■ **Aim**:
Reproduce the data below with "three-dot menu" swapped for "overflow menu", leaving everything else unchanged.

■ **Dataset records**:
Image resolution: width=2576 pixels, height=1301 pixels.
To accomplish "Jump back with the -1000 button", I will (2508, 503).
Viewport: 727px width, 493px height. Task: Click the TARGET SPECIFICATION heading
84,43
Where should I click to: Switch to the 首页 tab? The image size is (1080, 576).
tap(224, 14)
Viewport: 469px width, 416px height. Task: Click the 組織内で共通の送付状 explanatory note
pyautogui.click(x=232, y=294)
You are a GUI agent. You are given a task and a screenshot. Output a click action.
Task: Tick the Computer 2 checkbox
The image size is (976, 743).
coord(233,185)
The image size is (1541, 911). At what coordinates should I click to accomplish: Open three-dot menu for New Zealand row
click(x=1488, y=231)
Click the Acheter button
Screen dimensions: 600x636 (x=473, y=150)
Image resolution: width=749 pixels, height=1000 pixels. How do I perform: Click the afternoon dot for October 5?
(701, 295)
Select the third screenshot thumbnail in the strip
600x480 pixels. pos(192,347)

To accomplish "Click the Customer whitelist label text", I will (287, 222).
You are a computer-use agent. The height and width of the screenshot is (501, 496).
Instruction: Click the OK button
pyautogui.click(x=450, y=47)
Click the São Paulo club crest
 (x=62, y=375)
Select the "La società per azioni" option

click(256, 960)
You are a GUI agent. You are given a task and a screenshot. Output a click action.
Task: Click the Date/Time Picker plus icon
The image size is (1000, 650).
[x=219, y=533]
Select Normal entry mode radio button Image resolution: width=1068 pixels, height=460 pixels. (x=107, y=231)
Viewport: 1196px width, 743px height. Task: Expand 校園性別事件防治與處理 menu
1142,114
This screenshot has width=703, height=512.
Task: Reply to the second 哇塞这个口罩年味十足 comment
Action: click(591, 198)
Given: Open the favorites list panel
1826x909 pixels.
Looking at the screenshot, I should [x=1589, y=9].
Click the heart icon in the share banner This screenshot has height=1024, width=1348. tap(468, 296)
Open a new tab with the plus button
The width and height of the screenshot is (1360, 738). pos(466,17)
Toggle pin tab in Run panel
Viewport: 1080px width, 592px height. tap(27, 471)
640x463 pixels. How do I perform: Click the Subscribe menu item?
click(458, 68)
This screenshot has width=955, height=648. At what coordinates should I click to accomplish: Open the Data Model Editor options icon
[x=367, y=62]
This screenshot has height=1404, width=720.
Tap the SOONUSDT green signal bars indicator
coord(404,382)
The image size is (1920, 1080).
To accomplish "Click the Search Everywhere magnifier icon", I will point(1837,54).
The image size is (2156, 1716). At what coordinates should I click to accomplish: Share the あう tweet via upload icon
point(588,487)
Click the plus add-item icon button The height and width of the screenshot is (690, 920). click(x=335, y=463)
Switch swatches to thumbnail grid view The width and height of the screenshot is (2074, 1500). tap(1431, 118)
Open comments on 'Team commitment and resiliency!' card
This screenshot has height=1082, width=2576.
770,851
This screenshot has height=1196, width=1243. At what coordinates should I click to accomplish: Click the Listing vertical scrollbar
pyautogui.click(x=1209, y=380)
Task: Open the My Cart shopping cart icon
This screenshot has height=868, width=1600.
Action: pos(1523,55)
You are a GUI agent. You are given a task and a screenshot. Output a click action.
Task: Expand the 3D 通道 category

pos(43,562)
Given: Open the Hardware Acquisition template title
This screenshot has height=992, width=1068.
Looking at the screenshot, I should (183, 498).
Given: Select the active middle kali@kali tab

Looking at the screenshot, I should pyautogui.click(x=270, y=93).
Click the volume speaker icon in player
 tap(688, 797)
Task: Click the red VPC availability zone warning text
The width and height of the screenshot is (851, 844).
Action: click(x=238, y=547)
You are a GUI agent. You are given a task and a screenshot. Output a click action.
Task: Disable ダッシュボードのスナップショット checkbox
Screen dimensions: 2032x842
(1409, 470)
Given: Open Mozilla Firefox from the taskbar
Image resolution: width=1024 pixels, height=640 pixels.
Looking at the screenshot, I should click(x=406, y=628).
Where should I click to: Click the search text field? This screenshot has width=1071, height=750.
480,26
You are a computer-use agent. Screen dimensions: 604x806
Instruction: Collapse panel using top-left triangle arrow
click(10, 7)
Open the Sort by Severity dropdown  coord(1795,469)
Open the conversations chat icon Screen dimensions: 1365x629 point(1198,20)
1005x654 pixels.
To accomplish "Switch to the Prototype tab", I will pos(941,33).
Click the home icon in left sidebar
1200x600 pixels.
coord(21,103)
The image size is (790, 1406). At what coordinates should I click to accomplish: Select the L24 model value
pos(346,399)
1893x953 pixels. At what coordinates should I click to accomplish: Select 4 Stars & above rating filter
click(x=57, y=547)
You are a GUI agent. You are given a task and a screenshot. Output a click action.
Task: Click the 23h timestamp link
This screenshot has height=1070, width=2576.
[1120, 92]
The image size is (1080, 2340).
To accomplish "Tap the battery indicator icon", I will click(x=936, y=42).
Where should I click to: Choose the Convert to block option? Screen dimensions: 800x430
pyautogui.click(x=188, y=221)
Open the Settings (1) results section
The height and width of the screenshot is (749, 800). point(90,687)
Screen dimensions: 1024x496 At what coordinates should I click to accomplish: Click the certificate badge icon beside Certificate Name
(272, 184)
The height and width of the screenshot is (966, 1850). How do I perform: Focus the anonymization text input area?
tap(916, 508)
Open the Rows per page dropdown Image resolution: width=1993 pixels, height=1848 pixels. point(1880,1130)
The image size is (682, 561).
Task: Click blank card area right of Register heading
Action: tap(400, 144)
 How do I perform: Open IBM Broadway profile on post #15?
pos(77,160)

■ **Written solution**:
Image resolution: width=2576 pixels, height=1301 pixels.
To accomplish "Jump back with the -1000 button", I will (2508, 503).
Viewport: 727px width, 493px height. Task: Click the TARGET SPECIFICATION heading
84,43
Where should I click to: Switch to the 首页 tab? The image size is (1080, 576).
tap(224, 14)
Viewport: 469px width, 416px height. Task: Click the 組織内で共通の送付状 explanatory note
pyautogui.click(x=232, y=294)
You are a GUI agent. You are given a task and a screenshot. Output a click action.
Task: Tick the Computer 2 checkbox
The image size is (976, 743).
coord(233,185)
The image size is (1541, 911). At what coordinates should I click to accomplish: Open overflow menu for New Zealand row
click(x=1488, y=231)
Click the Acheter button
Screen dimensions: 600x636 (x=473, y=150)
Image resolution: width=749 pixels, height=1000 pixels. How do I perform: Click the afternoon dot for October 5?
(701, 295)
Select the third screenshot thumbnail in the strip
600x480 pixels. pos(192,347)

To accomplish "Click the Customer whitelist label text", I will (287, 222).
You are a computer-use agent. The height and width of the screenshot is (501, 496).
Instruction: Click the OK button
pyautogui.click(x=450, y=47)
Click the São Paulo club crest
 (x=62, y=375)
Select the "La società per azioni" option

click(256, 960)
You are a GUI agent. You are given a task and a screenshot. Output a click action.
Task: Click the Date/Time Picker plus icon
The image size is (1000, 650).
[x=219, y=533]
Select Normal entry mode radio button Image resolution: width=1068 pixels, height=460 pixels. (x=107, y=231)
Viewport: 1196px width, 743px height. Task: Expand 校園性別事件防治與處理 menu
1142,114
This screenshot has width=703, height=512.
Task: Reply to the second 哇塞这个口罩年味十足 comment
Action: click(591, 198)
Given: Open the favorites list panel
1826x909 pixels.
Looking at the screenshot, I should [x=1589, y=9].
Click the heart icon in the share banner This screenshot has height=1024, width=1348. tap(468, 296)
Open a new tab with the plus button
The width and height of the screenshot is (1360, 738). pos(466,17)
Toggle pin tab in Run panel
Viewport: 1080px width, 592px height. tap(27, 471)
640x463 pixels. How do I perform: Click the Subscribe menu item?
click(458, 68)
This screenshot has width=955, height=648. At what coordinates should I click to accomplish: Open the Data Model Editor options icon
[x=367, y=62]
This screenshot has height=1404, width=720.
Tap the SOONUSDT green signal bars indicator
coord(404,382)
The image size is (1920, 1080).
To accomplish "Click the Search Everywhere magnifier icon", I will point(1837,54).
The image size is (2156, 1716). At what coordinates should I click to accomplish: Share the あう tweet via upload icon
point(588,487)
Click the plus add-item icon button The height and width of the screenshot is (690, 920). click(x=335, y=463)
Switch swatches to thumbnail grid view The width and height of the screenshot is (2074, 1500). tap(1431, 118)
Open comments on 'Team commitment and resiliency!' card
This screenshot has height=1082, width=2576.
770,851
This screenshot has height=1196, width=1243. At what coordinates should I click to accomplish: Click the Listing vertical scrollbar
pyautogui.click(x=1209, y=380)
Task: Open the My Cart shopping cart icon
This screenshot has height=868, width=1600.
Action: pos(1523,55)
You are a GUI agent. You are given a task and a screenshot. Output a click action.
Task: Expand the 3D 通道 category

pos(43,562)
Given: Open the Hardware Acquisition template title
This screenshot has height=992, width=1068.
Looking at the screenshot, I should (183, 498).
Given: Select the active middle kali@kali tab

Looking at the screenshot, I should pyautogui.click(x=270, y=93).
Click the volume speaker icon in player
 tap(688, 797)
Task: Click the red VPC availability zone warning text
The width and height of the screenshot is (851, 844).
Action: click(x=238, y=547)
You are a GUI agent. You are given a task and a screenshot. Output a click action.
Task: Disable ダッシュボードのスナップショット checkbox
Screen dimensions: 2032x842
(1409, 470)
Given: Open Mozilla Firefox from the taskbar
Image resolution: width=1024 pixels, height=640 pixels.
Looking at the screenshot, I should click(x=406, y=628).
Where should I click to: Click the search text field? This screenshot has width=1071, height=750.
480,26
You are a computer-use agent. Screen dimensions: 604x806
Instruction: Collapse panel using top-left triangle arrow
click(10, 7)
Open the Sort by Severity dropdown  coord(1795,469)
Open the conversations chat icon Screen dimensions: 1365x629 point(1198,20)
1005x654 pixels.
To accomplish "Switch to the Prototype tab", I will pos(941,33).
Click the home icon in left sidebar
1200x600 pixels.
coord(21,103)
The image size is (790, 1406). At what coordinates should I click to accomplish: Select the L24 model value
pos(346,399)
1893x953 pixels. At what coordinates should I click to accomplish: Select 4 Stars & above rating filter
click(x=57, y=547)
You are a GUI agent. You are given a task and a screenshot. Output a click action.
Task: Click the 23h timestamp link
This screenshot has height=1070, width=2576.
[1120, 92]
The image size is (1080, 2340).
To accomplish "Tap the battery indicator icon", I will click(x=936, y=42).
Where should I click to: Choose the Convert to block option? Screen dimensions: 800x430
pyautogui.click(x=188, y=221)
Open the Settings (1) results section
The height and width of the screenshot is (749, 800). point(90,687)
Screen dimensions: 1024x496 At what coordinates should I click to accomplish: Click the certificate badge icon beside Certificate Name
(272, 184)
The height and width of the screenshot is (966, 1850). How do I perform: Focus the anonymization text input area?
tap(916, 508)
Open the Rows per page dropdown Image resolution: width=1993 pixels, height=1848 pixels. point(1880,1130)
The image size is (682, 561).
Task: Click blank card area right of Register heading
Action: tap(400, 144)
 How do I perform: Open IBM Broadway profile on post #15?
pos(77,160)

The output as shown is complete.